::: Source records

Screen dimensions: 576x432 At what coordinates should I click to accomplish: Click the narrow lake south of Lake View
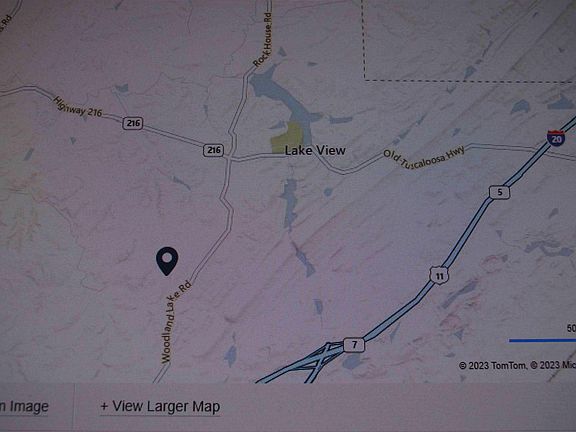point(289,204)
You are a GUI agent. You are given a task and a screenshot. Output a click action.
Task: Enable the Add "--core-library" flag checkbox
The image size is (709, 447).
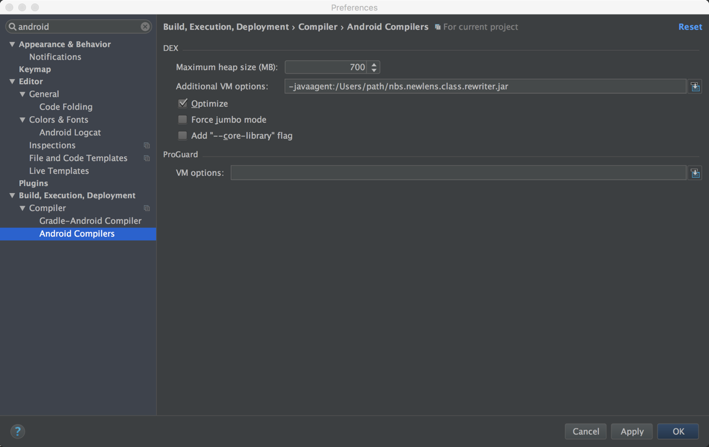point(183,136)
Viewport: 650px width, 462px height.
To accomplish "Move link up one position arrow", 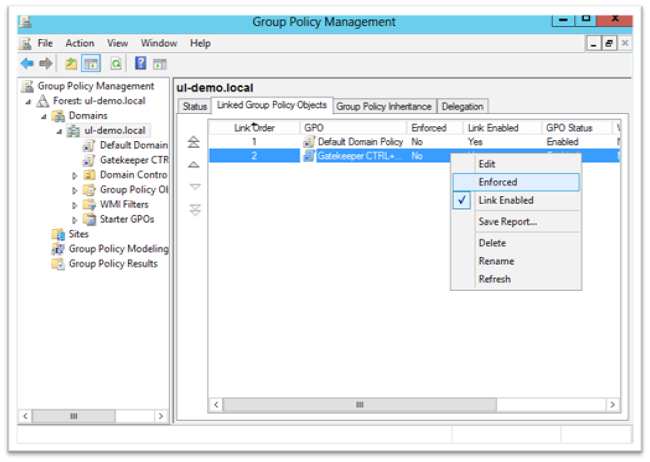I will pos(194,164).
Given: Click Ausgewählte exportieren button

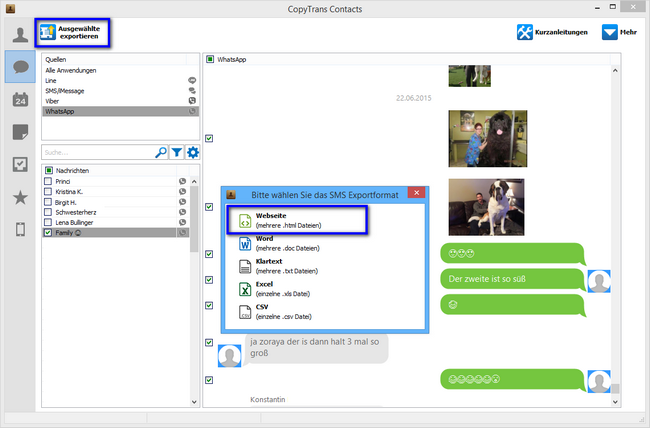Looking at the screenshot, I should 72,32.
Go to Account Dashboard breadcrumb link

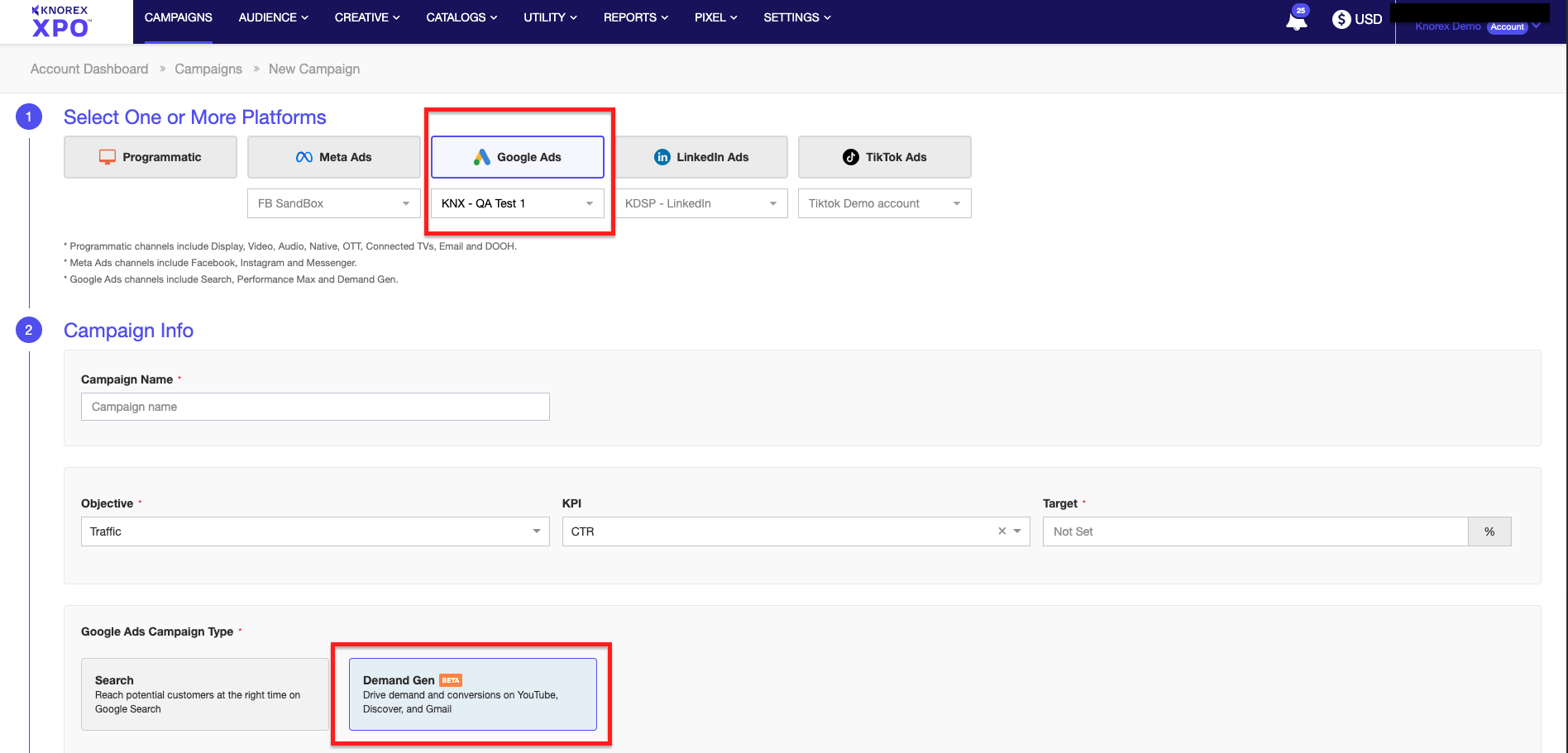click(89, 69)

::::::

Work to complete: Copy the listing word for word, starting at its first line and continuing through the line that contains "point(183,136)", with both ends included. Leave out the pictures.

Exercise result:
Screen dimensions: 576x432 At what coordinates should I click to accomplish: Click the narrow lake south of Lake View
point(289,204)
You are a GUI agent. You are given a task and a screenshot. Output a click action.
Task: Enable the Add "--core-library" flag checkbox
The image size is (709, 447).
point(183,136)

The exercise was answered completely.